L’assassinat de Babchenko était une supercherie
KIEV, Ukraine — L’assassinat du journaliste russe Arkadi Babchenko n’était finalement qu’une supercherie.
L’homme de 41 ans, qui a collaboré avec les autorités ukrainiennes pour simuler sa propre mort, a expliqué jeudi que la mise en scène minutieuse impliquait de bonnes quantités de sang de cochon et un voyage à la morgue.
M. Babchenko a dévoilé les détails de la tromperie à ses collègues journalistes pour la première fois depuis que les autorités ukrainiennes ont révélé mercredi qu’on avait simulé l’assassinat du détracteur du Kremlin pour déjouer un complot présumé des services de sécurité de Moscou.
M. Babchenko a expliqué lors d’une conférence de presse à Kiev qu’il aurait pu refuser lorsque les responsables du service de sécurité ukrainien l’ont approché avec l’idée de la ruse il y a environ un mois, mais qu’il a finalement accepté.
Les agents ukrainiens lui ont dit que les services de sécurité russes avaient commandité son meurtre.
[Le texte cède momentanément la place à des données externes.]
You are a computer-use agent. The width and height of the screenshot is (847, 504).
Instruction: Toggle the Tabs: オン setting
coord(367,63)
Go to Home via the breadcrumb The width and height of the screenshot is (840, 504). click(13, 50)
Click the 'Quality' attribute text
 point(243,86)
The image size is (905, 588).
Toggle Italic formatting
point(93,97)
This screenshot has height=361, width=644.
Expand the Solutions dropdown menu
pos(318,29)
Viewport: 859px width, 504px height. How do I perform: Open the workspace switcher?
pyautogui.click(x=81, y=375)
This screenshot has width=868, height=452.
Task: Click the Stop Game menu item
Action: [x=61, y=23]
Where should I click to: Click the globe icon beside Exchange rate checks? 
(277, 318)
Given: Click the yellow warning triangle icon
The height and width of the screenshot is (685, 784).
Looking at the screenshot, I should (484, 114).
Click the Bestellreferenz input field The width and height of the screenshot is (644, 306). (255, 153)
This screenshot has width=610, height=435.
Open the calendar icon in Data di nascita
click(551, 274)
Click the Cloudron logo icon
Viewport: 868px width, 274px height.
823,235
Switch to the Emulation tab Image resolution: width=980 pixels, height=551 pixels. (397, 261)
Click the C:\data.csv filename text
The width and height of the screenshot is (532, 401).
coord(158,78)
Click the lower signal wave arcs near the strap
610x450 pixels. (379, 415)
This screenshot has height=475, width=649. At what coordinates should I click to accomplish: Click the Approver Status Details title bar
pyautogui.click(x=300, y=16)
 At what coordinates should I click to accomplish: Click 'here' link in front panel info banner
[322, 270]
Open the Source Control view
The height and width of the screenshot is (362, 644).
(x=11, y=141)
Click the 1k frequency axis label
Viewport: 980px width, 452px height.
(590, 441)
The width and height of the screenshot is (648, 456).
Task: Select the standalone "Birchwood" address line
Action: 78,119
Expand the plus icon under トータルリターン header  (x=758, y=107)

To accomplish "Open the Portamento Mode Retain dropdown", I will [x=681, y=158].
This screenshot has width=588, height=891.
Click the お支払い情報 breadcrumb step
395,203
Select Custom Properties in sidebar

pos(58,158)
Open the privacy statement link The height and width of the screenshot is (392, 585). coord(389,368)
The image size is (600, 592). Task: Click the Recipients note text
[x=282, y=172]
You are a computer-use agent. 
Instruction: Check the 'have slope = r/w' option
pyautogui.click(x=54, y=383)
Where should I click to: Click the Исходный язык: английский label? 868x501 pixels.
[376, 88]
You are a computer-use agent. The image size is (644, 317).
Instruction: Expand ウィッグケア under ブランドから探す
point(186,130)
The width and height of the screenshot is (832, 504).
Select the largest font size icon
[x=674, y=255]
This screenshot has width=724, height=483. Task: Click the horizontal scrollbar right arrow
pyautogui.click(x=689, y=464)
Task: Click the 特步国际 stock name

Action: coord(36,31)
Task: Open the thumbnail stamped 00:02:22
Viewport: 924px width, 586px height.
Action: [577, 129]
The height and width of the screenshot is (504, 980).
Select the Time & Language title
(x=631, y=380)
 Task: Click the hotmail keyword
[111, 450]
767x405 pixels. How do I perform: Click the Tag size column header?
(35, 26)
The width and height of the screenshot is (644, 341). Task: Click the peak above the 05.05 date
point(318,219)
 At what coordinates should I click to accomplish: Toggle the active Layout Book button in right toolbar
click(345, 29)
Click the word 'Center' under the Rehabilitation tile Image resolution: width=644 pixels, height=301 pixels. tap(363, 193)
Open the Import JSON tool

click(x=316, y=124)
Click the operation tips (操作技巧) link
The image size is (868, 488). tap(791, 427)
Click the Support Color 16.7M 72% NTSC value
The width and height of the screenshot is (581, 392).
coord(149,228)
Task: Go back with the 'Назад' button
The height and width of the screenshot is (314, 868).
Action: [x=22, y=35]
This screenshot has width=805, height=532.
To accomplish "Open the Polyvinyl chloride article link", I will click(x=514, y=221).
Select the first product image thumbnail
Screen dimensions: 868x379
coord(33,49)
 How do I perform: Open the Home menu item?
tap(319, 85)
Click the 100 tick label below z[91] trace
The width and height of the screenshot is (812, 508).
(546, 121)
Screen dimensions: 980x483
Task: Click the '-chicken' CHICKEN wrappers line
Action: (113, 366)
M. Babchenko avait fui la Russie en février 2017 en raison de ce qu’il a qualifié de menaces de mort.
La police de Kiev a rapporté mardi que M. Babchenko, qui s’était installé à Kiev à l’automne et qui travaillait comme animateur pour la chaîne de télévision tatare de Crimée, avait été abattu à l’intérieur de son immeuble et découvert par sa femme. La police avait ensuite annoncé qu’il était mort en chemin vers l’hôpital.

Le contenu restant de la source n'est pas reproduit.